Zing Forum

Reading

ICLR 2026 Oral: Optimal Solution to Sparsity in Mixture-of-Experts Models—A New Paradigm for Reasoning Tasks

A joint team from Tokyo Institute of Technology and RIKEN proposes a new theory for optimizing sparsity in Mixture-of-Experts (MoE) models, reveals distinct scaling laws for reasoning and memory capabilities, and releases 65 open-source checkpoints.

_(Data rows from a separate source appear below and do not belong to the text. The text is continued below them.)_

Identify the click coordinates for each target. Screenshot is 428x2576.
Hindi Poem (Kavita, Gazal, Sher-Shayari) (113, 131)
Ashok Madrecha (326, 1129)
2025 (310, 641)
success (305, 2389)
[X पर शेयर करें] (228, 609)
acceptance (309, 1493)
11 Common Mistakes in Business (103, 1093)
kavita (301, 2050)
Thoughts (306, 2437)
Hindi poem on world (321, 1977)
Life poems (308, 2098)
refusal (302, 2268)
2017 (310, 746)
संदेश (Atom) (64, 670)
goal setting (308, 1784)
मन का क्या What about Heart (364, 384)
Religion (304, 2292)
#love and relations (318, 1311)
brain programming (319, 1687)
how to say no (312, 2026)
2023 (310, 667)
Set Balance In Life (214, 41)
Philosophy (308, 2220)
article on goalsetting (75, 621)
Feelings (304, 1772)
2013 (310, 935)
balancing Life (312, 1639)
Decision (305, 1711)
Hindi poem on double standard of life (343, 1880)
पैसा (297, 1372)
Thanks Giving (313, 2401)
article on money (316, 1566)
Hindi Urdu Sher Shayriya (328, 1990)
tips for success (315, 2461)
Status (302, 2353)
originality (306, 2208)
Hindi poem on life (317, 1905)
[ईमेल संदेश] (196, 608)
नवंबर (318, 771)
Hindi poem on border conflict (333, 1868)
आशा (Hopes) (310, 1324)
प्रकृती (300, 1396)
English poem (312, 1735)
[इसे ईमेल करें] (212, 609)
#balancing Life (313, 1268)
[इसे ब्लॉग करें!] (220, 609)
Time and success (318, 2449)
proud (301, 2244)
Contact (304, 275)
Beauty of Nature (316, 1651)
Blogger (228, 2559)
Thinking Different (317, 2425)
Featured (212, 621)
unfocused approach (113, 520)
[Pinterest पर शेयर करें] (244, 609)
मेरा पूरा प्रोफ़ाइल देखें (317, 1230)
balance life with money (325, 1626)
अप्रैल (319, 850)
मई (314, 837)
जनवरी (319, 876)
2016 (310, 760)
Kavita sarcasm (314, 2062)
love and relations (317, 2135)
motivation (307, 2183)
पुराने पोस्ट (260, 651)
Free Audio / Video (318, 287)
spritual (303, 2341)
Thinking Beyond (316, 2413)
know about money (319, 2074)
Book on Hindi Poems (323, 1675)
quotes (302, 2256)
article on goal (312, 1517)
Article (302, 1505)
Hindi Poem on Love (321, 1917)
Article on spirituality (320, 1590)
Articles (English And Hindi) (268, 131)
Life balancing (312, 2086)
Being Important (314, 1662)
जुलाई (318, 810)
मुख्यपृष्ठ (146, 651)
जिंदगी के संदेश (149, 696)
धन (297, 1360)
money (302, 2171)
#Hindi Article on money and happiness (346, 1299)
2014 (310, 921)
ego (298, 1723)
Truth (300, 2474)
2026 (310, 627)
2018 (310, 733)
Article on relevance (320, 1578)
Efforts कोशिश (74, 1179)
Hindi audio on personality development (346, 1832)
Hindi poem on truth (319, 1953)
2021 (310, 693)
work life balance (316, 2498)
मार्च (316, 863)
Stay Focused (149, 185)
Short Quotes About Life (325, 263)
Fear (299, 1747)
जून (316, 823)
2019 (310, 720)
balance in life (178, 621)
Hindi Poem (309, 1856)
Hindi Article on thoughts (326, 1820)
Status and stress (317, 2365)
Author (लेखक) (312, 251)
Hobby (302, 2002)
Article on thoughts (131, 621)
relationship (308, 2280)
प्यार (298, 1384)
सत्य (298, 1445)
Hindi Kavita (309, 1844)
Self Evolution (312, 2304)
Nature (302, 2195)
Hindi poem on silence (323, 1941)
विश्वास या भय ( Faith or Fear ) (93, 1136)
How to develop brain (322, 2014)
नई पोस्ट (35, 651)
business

MoE混合专家模型稀疏性ICLR 2026缩放定律推理能力LLM开源模型东京工业大学理化学研究所
Published 2026-05-01 00:03Recent activity 2026-05-01 00:17Estimated read 5 min
ICLR 2026 Oral: Optimal Solution to Sparsity in Mixture-of-Experts Models—A New Paradigm for Reasoning Tasks
1

Section 01

[Introduction] ICLR 2026 Oral Research Reveals Optimal Sparsity Solution for MoE and Capability Scaling Laws

The research on optimizing sparsity in Mixture-of-Experts (MoE) models by the joint team from Tokyo Institute of Technology and RIKEN has been accepted as an Oral paper at ICLR 2026. This study proposes that reasoning and memory capabilities in MoE follow distinct scaling laws, and fully open-sources 65 pre-trained checkpoints and related code, providing a new paradigm for MoE architecture design.

2

Section 02

Research Background: Challenges of MoE Architecture and Issues with Capability Dimensions

MoE expands model capacity while maintaining inference efficiency through sparse activation mechanisms, and has become a standard component in top systems like GPT-4. However, traditional scaling laws for dense models do not apply to sparse architectures. Additionally, Large Language Models (LLMs) possess two capabilities: memory (fitting training data) and reasoning (solving complex tasks), so it is necessary to explore the impact of sparsity on both and the differences in their scaling laws.

3

Section 03

Key Findings: Independent Scaling Principles for Reasoning and Memory Capabilities

The team proposes two robust principles: 1. Activated FLOPs determine reasoning capability—models with the same training loss but higher activated computation perform better in reasoning; 2. Token-per-parameter (TPP) needs balance—memory tasks favor more parameters, while reasoning tasks benefit from an optimal TPP. These laws are verified through Guided Reinforcement Pre-training with Optimization (GRPO) and test-time computation expansion, and the optimal sparsity needs to be determined during the pre-training phase.

4

Section 04

Experimental Validation: Systematic Support from 65 Open-Source Checkpoints

The team releases 65 pre-trained checkpoints (covering different hidden dimensions, number of experts, and Top-K configurations), trained based on NVIDIA Megatron-LM, and evaluated on benchmarks such as GSM8K/MATH (mathematical reasoning) and HumanEval/MBPP (code generation). They use methods like lm-evaluation-harness, and open-source data, code, and logs to ensure the reproducibility of the research.

5

Section 05

Practical Implications: Re-thinking the MoE Design Paradigm

It revises the traditional computationally optimal scaling landscape, requiring simultaneous consideration of activated FLOPs and TPP; guides resource-constrained teams to prioritize optimizing activated computation and data efficiency rather than blindly expanding parameters; the open-source checkpoints provide research resources for the community, accelerating the iterative optimization of MoE architectures.

6

Section 06

Technical Details and Open-Source Contributions

The project is based on NVIDIA Megatron-LM and the volcengine/verl framework. Pre-training scripts are located in scripts/pre-training/ (corresponding to Hugging Face checkpoints). It integrates EleutherAI's lm-evaluation-harness, provides evaluation scripts for math/code tasks, the taskloss-eval/ directory contains instructions for task loss evaluation, and test-time-compute/ supports self-consistent decoding.

7

Section 07

Conclusion and Outlook: Capability Decoupling Drives Architectural Innovation

This research provides a new perspective for the decoupling of LLM capabilities; future architectures may shift from a 'one-size-fits-all' approach to 'divide and conquer'. Optimizing MoE sparsity configuration will become a key topic, and the open-source resources lay the foundation for exploration in this direction, supporting the development of computationally optimal AI systems.